I have to start out with a disclaimer – I’ve never actually watched a reality show.
But I have observed them.
And I’ve observed them enough to notice a few basic things going on in all of ‘em. They are:
- The battle for the role of drama queen
- Steadily escalating conflict (even if it has to be engineered)
- An opportunity for exhibitionists to do what they do
- The unexpected ambush
- Eating bugs
How many of these reality show basics do you deal with at your job?
The Reigning Drama Queen – I think most work places have one. The position is hardly awarded on the basis of gender, and it’s secured by emphasizing the most dire and disastrous possibilities, with which the Queen is always intimately involved. No one can come down with a stomach flu without the Queen talking colostomies. The Drama Queen might be a bit overwrought, but she or he is usually harmless – unless you don’t pay enough attention. The challenge is to acknowledge without engaging.
Steadily Escalating Conflict – Not all office battles are caused by disagreements over policy, tough cost-cutting choices or competing visions. Sometimes I think they erupt because people are bored, or just want an excuse to wrangle and release hostility. If you see someone turning a tussle over Xeroxing into the invasion of Poland, do what you can to focus on the specifics of the situation and calm things down. Otherwise, prepare yourself for…

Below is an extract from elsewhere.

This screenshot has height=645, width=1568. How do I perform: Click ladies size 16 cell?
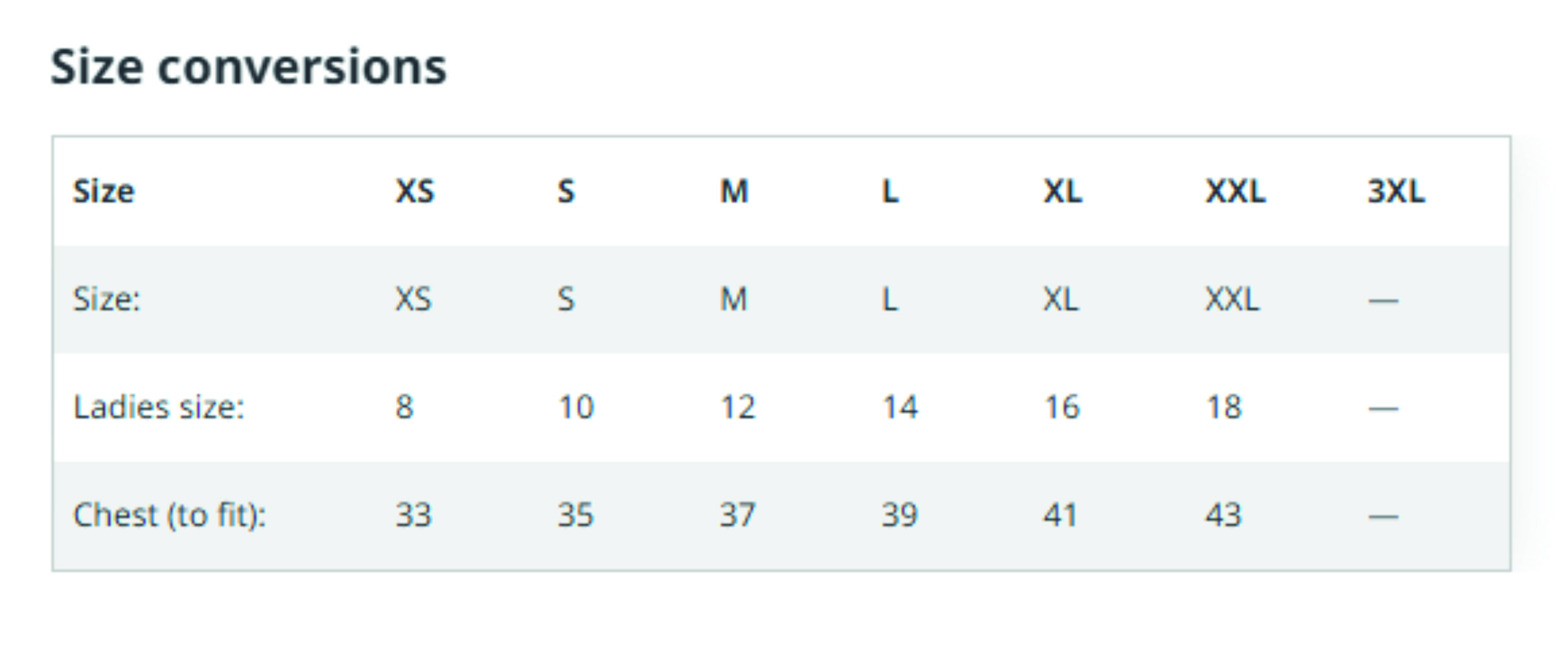click(1061, 407)
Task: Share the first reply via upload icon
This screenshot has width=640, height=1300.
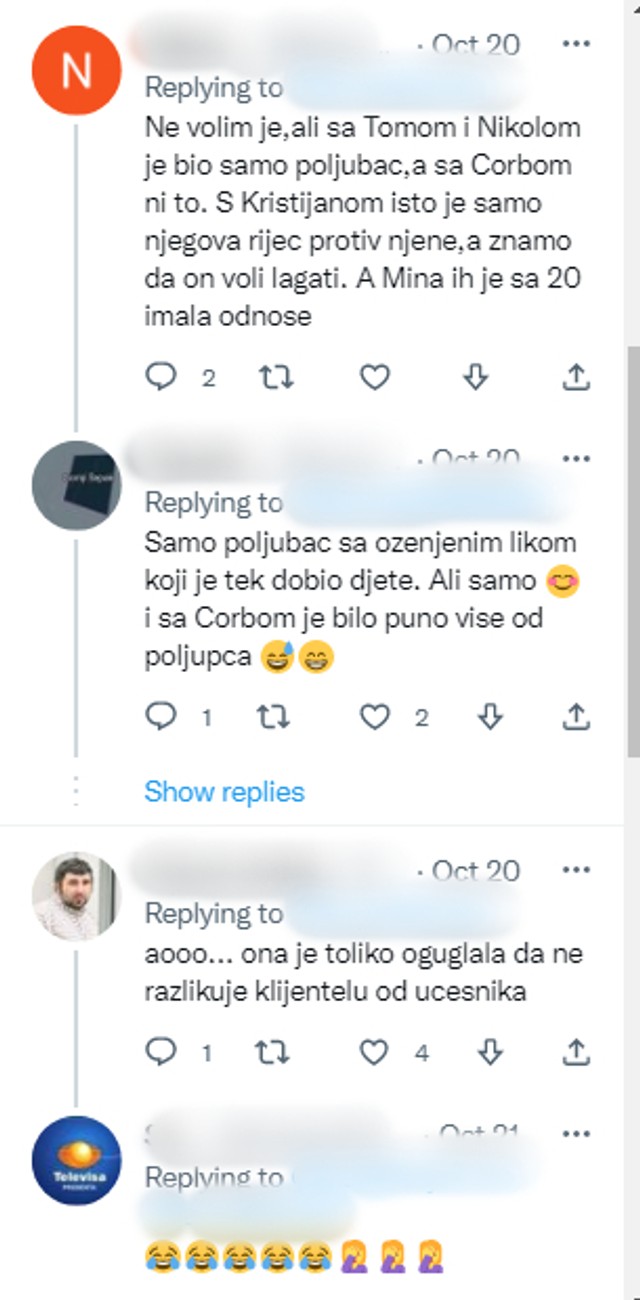Action: (x=575, y=377)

The Exhibitionist’s Release – Technically, I guess anyone on a reality show is an exhibitionist, unless there’s some other diagnosis they could claim. However, there are usually a few who seem to seek out situations in which they can explode. Although people are usually more circumspect at work, there are still plenty of occasions when exhibitionists find room to let it all hang out. And that’s generally not good for anyone. Try to create and sustain a work atmosphere in which people can be themselves – but not all of themselves.
The Unexpected Ambush – In reality shows, an ambush can be fun and well intentioned, if a little off-putting, like when someone is grabbed and forced to get some fashion sense. At work, sometimes people schedule meetings for a whole office, when their real intention is just to get one person to do one thing, like alter their ordering habits. If you’re party to such a thing, try to make sure the subject doesn’t feel unfairly singled out. If it happens to you, be glad they’re not going through your closet.
And, lastly, eating bugs – Ever had the last swig of coffee when the pot should have been turned off hours ago? Enough said.
What stock characters and situations have you seen around your office?